You will be allowed to keep the funds you require from your income to pay your reasonable living expenses. The remainder of your income, which is your disposable income, will go toward paying off your debts.

Ways to get an early discharge from bankruptcy

If by some chance you can pay off your debts before your plan ends—maybe you inherit some money or win the lottery—you might be able to pay off your debts and exit the plan before it ends. It’s important to note, though, early discharges aren’t often granted.

Entering discharge requires a court notice and hearing. Debtors must meet these criteria to be granted a discharge:

  • All domestic support obligations have already been paid
  • No discharge was given to the debtor in a prior bankruptcy case
  • The debtor has completed an approved financial management course

Some debtors might see a drastic change in their circumstances that makes it difficult for them to make their plan payments. For instance, you might lose your job or your income could go down to the extent that you can’t keep up with your chapter 13 plan commitment.

In such cases, you could apply for a chapter 13 hardship discharge. You will not get all your debts discharged this way. Before discharging your case, unsecured creditors who have made a claim should have received at least as much as they would have under a chapter 7 bankruptcy case.

Advantages of leaving bankruptcy protection early

Leaving a chapter 13 bankruptcy plan early can be a good idea if you are granted an early discharge. Here are some advantages to leaving bankruptcy protection early.

You no longer owe some or all of your debtors

When you get an early discharge from a chapter 13 bankruptcy plan, it either means you couldn’t make the required payments due to an unexpected hardship or you were able to pay off your debts in full. Either way, the discharge allows you to be freed of your debts.

When you pay off your debts in full, you are free of all debt. When you receive a hardship discharge, you are no longer responsible for nonpriority unsecured debts.

No restrictions to how you spend your money

With chapter 13 bankruptcy plans, you often have automatic draws on your paycheck. Even if you don’t, you still have regularly required payments you are legally committed to. Leaving the plan early means you can spend your money how you want. You don’t have to follow a legally-mandated plan.

Disadvantages of leaving bankruptcy protection early

Deciding to apply for an early discharge from a chapter 13 bankruptcy plan isn’t always the right decision. Weigh the pros and cons as you decide if it’s the right step for you. Here are some of the disadvantages you will face.

You have to pay your debt in full

One of the ways to leave chapter 13 bankruptcy protection early is by paying all your debts in full. While leaving early might sound good, you also get some payment relief by completing the plan. If you don’t want to have to pay your debts in full, leaving early might not be to your advantage.

It enables debt collection efforts

Once you file a chapter 13 case, you will have protection from debtors’ collection efforts. There will be a stay against such efforts. Collectors will not be able to initiate a case, continue to pursue one, garnish your wages, or call you about the debt.

Once you leave the plan, you no longer have this protection. Debt collectors can resume debt collection if you still owe them.
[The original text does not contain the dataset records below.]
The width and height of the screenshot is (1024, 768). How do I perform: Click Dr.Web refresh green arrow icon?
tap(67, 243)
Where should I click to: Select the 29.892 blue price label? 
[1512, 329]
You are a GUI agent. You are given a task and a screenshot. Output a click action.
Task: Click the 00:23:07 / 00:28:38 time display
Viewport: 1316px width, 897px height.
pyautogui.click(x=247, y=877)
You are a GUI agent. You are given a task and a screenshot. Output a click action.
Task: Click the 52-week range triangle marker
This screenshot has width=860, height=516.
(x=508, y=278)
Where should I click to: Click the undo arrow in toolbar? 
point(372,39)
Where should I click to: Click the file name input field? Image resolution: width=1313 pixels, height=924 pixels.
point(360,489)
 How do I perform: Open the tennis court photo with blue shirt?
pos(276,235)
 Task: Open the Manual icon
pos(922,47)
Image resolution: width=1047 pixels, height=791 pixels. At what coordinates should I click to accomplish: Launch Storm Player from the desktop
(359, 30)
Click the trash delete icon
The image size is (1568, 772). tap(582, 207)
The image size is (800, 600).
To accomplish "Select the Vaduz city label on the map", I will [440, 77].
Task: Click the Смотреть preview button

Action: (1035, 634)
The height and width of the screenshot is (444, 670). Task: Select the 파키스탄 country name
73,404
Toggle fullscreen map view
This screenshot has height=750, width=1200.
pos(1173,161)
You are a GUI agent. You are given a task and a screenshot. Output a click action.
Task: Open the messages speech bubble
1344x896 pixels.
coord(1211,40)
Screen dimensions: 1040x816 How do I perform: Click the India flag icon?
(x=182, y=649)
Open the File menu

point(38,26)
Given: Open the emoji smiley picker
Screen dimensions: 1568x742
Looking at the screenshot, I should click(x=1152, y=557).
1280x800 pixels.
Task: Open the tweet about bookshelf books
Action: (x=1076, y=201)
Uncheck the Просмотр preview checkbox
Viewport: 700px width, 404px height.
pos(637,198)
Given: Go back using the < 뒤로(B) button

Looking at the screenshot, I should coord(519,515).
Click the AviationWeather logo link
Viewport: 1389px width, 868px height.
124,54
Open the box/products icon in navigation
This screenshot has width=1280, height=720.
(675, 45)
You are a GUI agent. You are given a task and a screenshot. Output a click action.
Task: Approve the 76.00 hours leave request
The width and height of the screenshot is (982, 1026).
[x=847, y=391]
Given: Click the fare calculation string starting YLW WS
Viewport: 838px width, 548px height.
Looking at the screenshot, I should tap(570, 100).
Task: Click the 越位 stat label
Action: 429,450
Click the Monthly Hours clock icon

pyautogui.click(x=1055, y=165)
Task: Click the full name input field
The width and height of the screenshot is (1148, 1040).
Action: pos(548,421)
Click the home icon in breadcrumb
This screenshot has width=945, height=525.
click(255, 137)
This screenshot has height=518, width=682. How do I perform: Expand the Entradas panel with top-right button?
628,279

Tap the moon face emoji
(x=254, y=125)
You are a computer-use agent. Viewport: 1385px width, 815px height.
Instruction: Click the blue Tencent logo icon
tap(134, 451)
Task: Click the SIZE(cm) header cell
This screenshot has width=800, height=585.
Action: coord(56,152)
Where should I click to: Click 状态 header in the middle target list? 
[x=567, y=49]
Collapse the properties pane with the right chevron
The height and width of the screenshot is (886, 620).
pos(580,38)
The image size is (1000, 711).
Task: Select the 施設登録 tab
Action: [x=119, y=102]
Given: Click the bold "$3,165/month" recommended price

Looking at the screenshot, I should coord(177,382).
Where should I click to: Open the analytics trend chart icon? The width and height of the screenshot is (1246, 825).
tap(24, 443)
You leave behind all other protection benefits

If anyone has co-signed a loan with you, a creditor may also not pursue collection efforts with them (unless the bankruptcy court rules to the contrary). Filing for a chapter 13 case also stops foreclosure efforts on your home.

Given that you will be losing all these protections by leaving chapter 13 protection due to a hardship, it may be in your best interests to only do so as an absolute last resort.

Bottom line

If you are unable to manage your financial obligations but you still have a regular income, filing for chapter 13 bankruptcy might be the right option. Chapter 13 bankruptcy is a way to help you keep your house from foreclosure while helping with other debts.

Sometimes you can apply for an early discharge for your chapter 13 bankruptcy plan. If you are considering these options, consider both the pros and cons of doing so. Remember that applying for early discharge doesn’t mean you will automatically be approved for one.